## INSTRUCTIONS FOR THE TASK
Where the listing below has a line with "Task: Close the Sellout window", write out exactly that line and every line after it, stopping after the line with "720x405 pixels.".

## MATERIAL TO PROCESS

== Segment start ==

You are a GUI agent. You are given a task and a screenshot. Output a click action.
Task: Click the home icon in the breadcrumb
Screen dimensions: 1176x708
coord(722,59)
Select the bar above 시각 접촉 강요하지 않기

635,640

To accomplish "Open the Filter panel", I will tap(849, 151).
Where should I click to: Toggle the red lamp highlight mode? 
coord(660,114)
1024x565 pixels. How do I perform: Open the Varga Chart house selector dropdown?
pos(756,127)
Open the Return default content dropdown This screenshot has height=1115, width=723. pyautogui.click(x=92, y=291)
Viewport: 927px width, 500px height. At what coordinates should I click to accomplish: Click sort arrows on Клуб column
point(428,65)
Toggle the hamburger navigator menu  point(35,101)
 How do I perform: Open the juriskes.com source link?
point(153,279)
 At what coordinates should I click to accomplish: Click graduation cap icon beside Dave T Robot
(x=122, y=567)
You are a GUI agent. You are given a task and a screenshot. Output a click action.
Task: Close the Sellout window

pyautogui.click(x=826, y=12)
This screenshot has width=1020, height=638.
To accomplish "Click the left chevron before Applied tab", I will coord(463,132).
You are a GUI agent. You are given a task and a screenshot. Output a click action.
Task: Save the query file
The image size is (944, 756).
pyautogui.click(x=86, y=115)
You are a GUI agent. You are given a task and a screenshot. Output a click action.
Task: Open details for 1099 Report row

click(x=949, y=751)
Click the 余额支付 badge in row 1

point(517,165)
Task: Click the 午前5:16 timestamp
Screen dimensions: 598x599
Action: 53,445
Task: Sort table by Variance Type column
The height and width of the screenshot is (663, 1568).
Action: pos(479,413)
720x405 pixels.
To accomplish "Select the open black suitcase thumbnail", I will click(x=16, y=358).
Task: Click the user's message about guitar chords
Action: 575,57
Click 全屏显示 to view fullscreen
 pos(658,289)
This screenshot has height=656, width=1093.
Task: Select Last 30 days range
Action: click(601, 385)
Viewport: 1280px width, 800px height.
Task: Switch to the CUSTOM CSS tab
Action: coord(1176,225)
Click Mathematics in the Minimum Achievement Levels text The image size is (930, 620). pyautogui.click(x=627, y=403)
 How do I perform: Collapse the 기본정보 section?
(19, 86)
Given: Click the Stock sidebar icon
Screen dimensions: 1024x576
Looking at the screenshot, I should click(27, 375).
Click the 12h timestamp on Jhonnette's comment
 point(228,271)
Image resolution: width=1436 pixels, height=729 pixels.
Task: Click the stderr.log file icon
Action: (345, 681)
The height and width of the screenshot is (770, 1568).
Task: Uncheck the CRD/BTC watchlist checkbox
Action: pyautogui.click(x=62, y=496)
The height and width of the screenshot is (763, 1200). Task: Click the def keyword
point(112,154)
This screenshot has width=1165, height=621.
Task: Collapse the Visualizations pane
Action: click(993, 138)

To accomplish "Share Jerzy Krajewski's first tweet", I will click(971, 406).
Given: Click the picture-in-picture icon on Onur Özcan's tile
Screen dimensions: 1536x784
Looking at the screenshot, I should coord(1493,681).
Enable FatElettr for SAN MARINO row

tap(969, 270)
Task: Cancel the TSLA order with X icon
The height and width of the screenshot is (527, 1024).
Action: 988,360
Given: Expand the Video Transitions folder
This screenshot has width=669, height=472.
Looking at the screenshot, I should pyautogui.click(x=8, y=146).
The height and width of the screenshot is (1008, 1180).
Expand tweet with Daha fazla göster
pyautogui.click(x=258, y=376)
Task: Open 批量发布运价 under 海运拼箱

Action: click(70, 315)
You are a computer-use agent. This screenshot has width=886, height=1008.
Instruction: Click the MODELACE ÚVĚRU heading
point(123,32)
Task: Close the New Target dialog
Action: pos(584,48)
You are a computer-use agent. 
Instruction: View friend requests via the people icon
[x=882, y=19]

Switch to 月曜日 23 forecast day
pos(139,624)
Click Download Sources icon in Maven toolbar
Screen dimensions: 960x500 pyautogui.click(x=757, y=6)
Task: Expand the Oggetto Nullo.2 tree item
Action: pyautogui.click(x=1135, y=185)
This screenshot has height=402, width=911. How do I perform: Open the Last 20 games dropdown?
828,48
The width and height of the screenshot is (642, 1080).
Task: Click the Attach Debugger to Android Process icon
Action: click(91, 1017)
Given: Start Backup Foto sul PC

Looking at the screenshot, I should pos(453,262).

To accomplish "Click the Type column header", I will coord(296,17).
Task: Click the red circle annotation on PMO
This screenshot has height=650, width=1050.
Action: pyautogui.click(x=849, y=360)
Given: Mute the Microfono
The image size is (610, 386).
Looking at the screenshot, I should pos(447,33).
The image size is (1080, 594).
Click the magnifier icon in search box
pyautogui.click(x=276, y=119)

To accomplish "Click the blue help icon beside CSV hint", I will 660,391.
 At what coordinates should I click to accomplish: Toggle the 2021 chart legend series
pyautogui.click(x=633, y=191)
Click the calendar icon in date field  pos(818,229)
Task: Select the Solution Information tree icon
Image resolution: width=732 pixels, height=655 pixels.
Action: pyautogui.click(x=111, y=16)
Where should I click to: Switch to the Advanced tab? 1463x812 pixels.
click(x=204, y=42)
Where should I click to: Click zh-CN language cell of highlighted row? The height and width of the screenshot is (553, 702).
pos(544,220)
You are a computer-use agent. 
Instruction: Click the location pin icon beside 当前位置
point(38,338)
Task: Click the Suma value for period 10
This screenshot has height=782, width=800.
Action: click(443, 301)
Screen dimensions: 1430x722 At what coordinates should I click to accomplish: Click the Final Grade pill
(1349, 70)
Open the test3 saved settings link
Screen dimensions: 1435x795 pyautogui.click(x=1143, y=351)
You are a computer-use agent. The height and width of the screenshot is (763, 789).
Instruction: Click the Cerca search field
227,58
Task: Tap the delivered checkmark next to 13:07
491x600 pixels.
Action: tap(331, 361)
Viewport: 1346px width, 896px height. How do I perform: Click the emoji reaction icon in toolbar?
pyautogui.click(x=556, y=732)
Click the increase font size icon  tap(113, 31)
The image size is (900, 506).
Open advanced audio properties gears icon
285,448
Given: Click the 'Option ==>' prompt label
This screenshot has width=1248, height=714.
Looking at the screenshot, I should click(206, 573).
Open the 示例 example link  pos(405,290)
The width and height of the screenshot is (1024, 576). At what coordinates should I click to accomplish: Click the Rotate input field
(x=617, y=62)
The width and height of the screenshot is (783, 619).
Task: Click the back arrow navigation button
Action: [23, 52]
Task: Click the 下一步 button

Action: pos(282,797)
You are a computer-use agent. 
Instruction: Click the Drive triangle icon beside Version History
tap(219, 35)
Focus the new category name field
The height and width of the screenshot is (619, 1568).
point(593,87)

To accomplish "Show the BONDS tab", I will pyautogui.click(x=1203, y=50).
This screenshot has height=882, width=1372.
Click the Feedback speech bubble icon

== Segment end ==

## ANSWER SPACE
Task: Close the Sellout window

pyautogui.click(x=826, y=12)
This screenshot has width=1020, height=638.
To accomplish "Click the left chevron before Applied tab", I will coord(463,132).
You are a GUI agent. You are given a task and a screenshot. Output a click action.
Task: Save the query file
The image size is (944, 756).
pyautogui.click(x=86, y=115)
You are a GUI agent. You are given a task and a screenshot. Output a click action.
Task: Open details for 1099 Report row

click(x=949, y=751)
Click the 余额支付 badge in row 1

point(517,165)
Task: Click the 午前5:16 timestamp
Screen dimensions: 598x599
Action: 53,445
Task: Sort table by Variance Type column
The height and width of the screenshot is (663, 1568).
Action: pos(479,413)
720x405 pixels.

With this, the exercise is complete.